Open Access
Establishment of an Electrophysiological Platform for Modeling ALS with Regionally-Specific Human Pluripotent Stem Cell-Derived Astrocytes and Neurons
Author(s) -
Arens Taga,
Christa W. Habela,
Alexandra Johns,
Shiyu Liu,
Mollie O’Brien,
Nicholas J. Maragakis
Publication year - 2021
Publication title -
journal of visualized experiments
Language(s) - English
Resource type - Journals
SCImago Journal Rank - 0.596
H-Index - 91
ISSN - 1940-087X
DOI - 10.3791/62726
Subject(s) - neuroscience , electrophysiology , induced pluripotent stem cell , spinal cord , astrocyte , amyotrophic lateral sclerosis , biology , motor neuron , neuron , central nervous system , medicine , pathology , embryonic stem cell , biochemistry , disease , gene
Human pluripotent stem cell-derived astrocytes (hiPSC-A) and neurons (hiPSC-N) provide a powerful tool for modeling Amyotrophic Lateral Sclerosis (ALS) pathophysiology in vitro. Multi-electrode array (MEA) recordings are a means to record electrical field potentials from large populations of neurons and analyze network activity over time. It was previously demonstrated that the presence of hiPSC-A that are differentiated using techniques to promote a spinal cord astrocyte phenotype improved maturation and electrophysiological activity of regionally specific spinal cord hiPSC-motor neurons (MN) when compared to those cultured without hiPSC-A or in the presence of rodent astrocytes. Described here is a method to co-culture spinal cord hiPSC-A with hiPSC-MN and record electrophysiological activity using MEA recordings.
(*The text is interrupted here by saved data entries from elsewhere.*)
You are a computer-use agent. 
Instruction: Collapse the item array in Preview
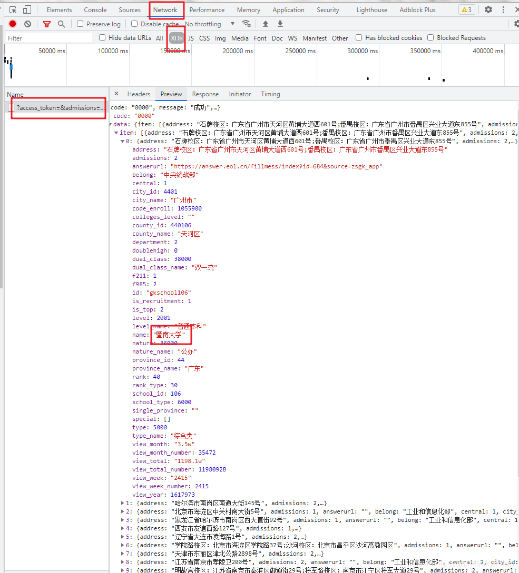[x=117, y=133]
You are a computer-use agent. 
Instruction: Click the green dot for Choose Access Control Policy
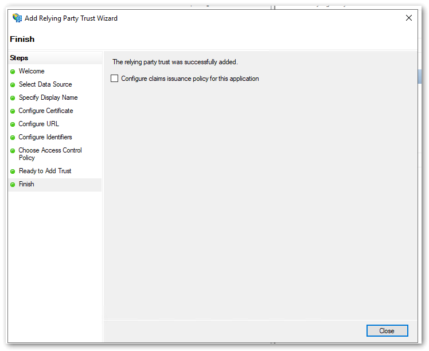click(x=13, y=151)

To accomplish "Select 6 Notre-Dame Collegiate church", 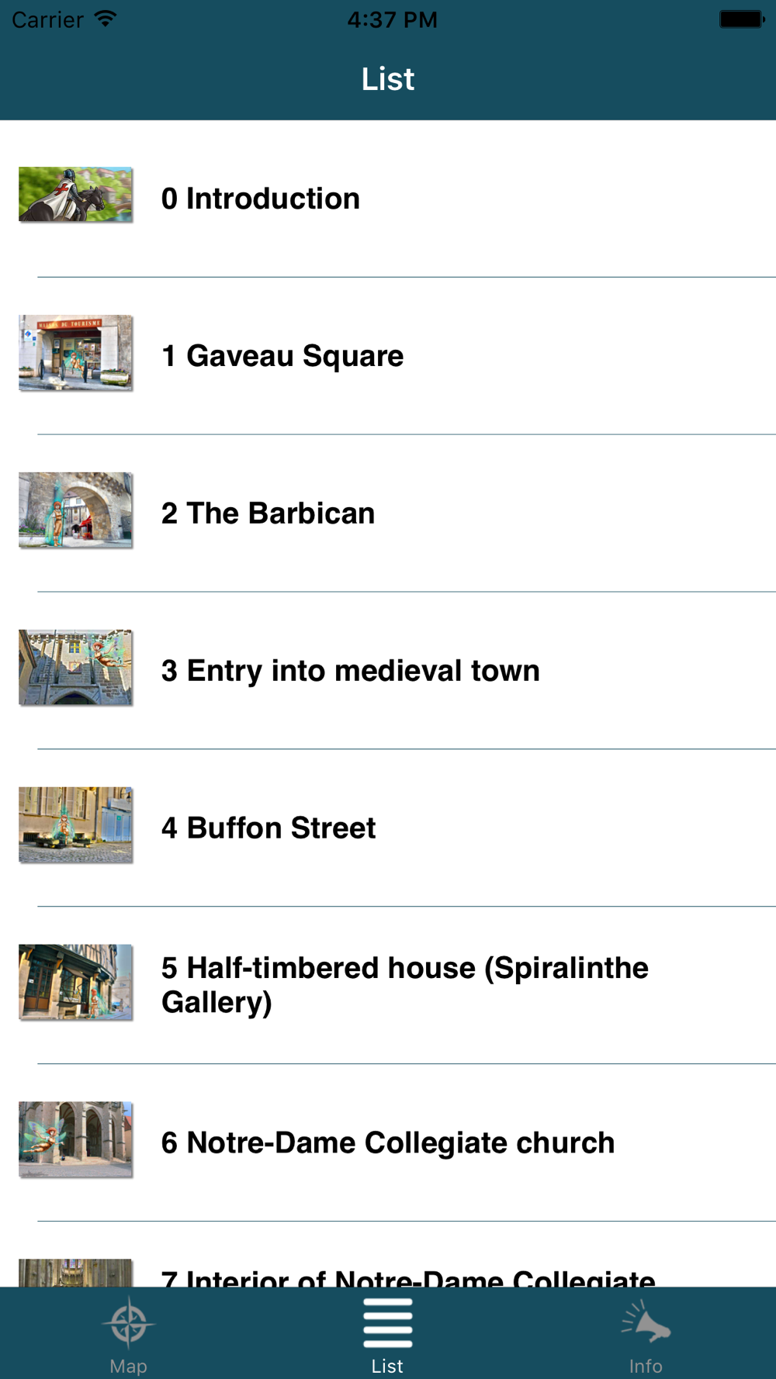I will [388, 1143].
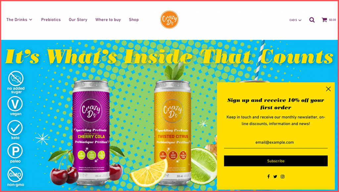Navigate to the Shop page
This screenshot has width=339, height=192.
134,20

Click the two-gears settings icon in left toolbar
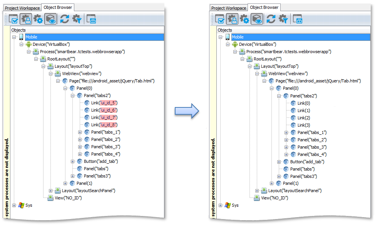coord(38,18)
While the differentiation protocols described here are particular to astrocytes and neurons that are regionally specific to the spinal cord, the co-culturing platform can be applied to astrocytes and neurons differentiated with techniques specific to other fates, including cortical hiPSC-A and hiPSC-N. These protocols aim to provide an electrophysiological assay to inform about glia-neuron interactions and provide a platform for testing drugs with therapeutic potential in ALS.